Fig. 2: Distinct immune microenvironments associate with immune diversity and clinical outcomes in HGSC.

a A hierarchical clustering heatmap of immune subtype proportions out of all immune cells, annotated with immune diversity (immune SDI), and clinical data including HR status and PFI. The barplot annotations for the columns and rows represent the total number of cells per each immune cell subtype and the number of the immune cells in total per patient, respectively. b Boxplot showing the combined proportion of IBA1 + , CD163 + and IBA1 + CD163 + macrophages as a proportion of all cells, stratified by HR status. c Boxplot showing the increased proportion of CD11c + antigen-presenting cells as well as d increased proportion of IBA1 + CD163 + CD11c + macrophages as a proportion of all immune cells in HRwt as compared to BRCA1/2mut tumors e Boxplot showing increased ratio of CD8 + T-cells to IBA1 + CD163 + CD11c + macrophages in BRCA1/2mut as compared to HRwt tumors. f Boxplot showing higher immune diversity in HRwt as compared to BRCA1/2mut tumors.

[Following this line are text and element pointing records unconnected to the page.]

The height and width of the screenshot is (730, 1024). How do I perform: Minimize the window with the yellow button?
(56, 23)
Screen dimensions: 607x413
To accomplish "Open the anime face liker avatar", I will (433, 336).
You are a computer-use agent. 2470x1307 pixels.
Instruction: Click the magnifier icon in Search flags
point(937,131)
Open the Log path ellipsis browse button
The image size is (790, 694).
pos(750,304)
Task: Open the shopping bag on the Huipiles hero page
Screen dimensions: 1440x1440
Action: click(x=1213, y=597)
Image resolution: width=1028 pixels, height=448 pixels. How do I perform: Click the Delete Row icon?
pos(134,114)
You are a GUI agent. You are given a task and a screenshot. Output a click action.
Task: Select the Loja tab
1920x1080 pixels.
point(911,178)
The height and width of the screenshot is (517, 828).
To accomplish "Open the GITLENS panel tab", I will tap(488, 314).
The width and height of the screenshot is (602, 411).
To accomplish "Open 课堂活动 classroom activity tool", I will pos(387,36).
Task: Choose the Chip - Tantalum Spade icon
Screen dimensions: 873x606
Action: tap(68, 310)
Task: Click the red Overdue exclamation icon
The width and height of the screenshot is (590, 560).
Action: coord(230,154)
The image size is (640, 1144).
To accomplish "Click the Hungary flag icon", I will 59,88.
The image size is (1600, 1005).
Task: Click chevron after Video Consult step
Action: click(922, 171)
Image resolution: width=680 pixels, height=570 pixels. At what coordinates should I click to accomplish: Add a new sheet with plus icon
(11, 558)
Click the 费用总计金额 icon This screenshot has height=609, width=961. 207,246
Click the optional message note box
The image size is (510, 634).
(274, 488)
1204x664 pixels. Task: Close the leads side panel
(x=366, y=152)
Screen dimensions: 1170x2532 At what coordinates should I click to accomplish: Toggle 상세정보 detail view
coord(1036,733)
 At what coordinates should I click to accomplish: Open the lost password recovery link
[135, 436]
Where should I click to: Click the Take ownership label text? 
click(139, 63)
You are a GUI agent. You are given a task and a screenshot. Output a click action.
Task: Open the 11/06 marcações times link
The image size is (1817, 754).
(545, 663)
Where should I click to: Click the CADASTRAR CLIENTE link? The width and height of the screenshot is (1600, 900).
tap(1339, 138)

The differences between the boxplot groups were calculated by two-tailed Wilcoxon rank-sum test. The black horizontal lines represent the sample medians, the boxes extend from first to third quartile and whiskers indicate the values at 1.5 times the interquartile range. Individual dots represent values per each tumor (n = 31 BRCA1/2mut, n = 13 HRwt). g Kaplan-Meier graphs for PFI show improved PFI for high CD8 + T-cell proportion in all tumors pooled as well as h for high CD4 + T-cell proportion in patients with BRCA1/2mut tumors. Proportions were calculated out of all cells, and the median value was used to distinguish high and low groups. Number of patients at risk is shown at the bottom of each Kaplan-Meier graph. The comparisons between the groups were performed using the log-rank test. i Scatter plots with lowess regression show negative correlation of immune diversity and the proportion of IBA1 + CD163 + macrophages in all HR groups and j a positive correlation of immune diversity and the proportion of IBA1 + CD163 + CD11c + macrophages in BRCA1/2mut tumors. Proportions were calculated out of immune cells and Spearman correlation coefficients and their p-values are shown (no FDR adjustment). HR groups include BRCA1/2mut (n = 31, blue), HRwt (n = 13, red) tumors and all tumors pooled (n = 44, black). Source data are provided with this paper.